M コスタノヴァは昨年のフェブラリーSに続く自身2度目のGI制覇。大きな出遅れが続いてしまっている一方、出遅れさえなければ優勝争いに絡んできそうな実力馬ということで、取捨に悩んだ方も多いのではないでしょうか。

伊吹 「コスタノヴァは何パーセントくらいの確率でスタートを決められるのか」というのが、今年のフェブラリーS予想における最大のポイントだったと思うんです。正直なところ私は五分五分くらいと見積もっていたので、WIN5ではしっかり押さえた一方、通常の式別においては対抗格扱いとしてしまいました。昨年の優勝馬、しかも鞍上がC.ルメール騎手、管理しているのが木村哲也調教師であることを考えると、単勝340円というのはわりと妙味ある決着だった気も。強気に買えなかったことを反省しつつ、今度はどういったレースで積極的に狙うべきかをイメージしながら、今回のパフォーマンスを復習しておこうと思います。

M ちなみに、2着となったウィルソンテソーロは、前回の当コラムでAiエスケープが注目馬に指名していた馬です。

伊吹 私も「Aiエスケープがこの馬を挙げてきたということは、今回は妙味ある伏兵が見当たらなかったのだろう」とコメントさせていただきましたが、結果的に3連複1番人気、3連単4番人気の組番が的中となったわけで、荒れない前提の目に順張りするのが正解でしたね。同様の結果となった例はこれまでにもたくさんありましたから、今後のレースでAiエスケープが人気サイドの馬をピックアップしてきたら、「低額配当決着となる可能性が高いのかも?」と警戒しておきましょう。

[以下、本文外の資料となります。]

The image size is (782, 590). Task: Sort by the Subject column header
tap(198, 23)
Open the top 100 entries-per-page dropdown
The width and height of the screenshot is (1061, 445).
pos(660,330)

M 今週の日曜中山メインレースは、さまざまな路線のトップホースがそれぞれの目標に向けたステップ競走として臨む注目の一戦、中山記念。昨年は単勝オッズ3.1倍(2番人気)のシックスペンスが優勝を果たしました。なお、その2025年は単勝オッズ6.9倍(3番人気)のエコロヴァルツが2着に、単勝オッズ2.8倍(1番人気)のソウルラッシュが3着に食い込み、3連単の配当は5800円にとどまっています。

伊吹 2024年に3連単54万2050円の高額配当が飛び出したばかりではあるものの、過去10回のうち6回、過去7回のうち5回は3連単の配当が3万円未満。堅く収まりがちなレースと見ておいた方が良いかもしれません。

M 過去10年の単勝人気順別成績を見ると、1番人気馬の3着内率は4割で、少々物足りない水準です。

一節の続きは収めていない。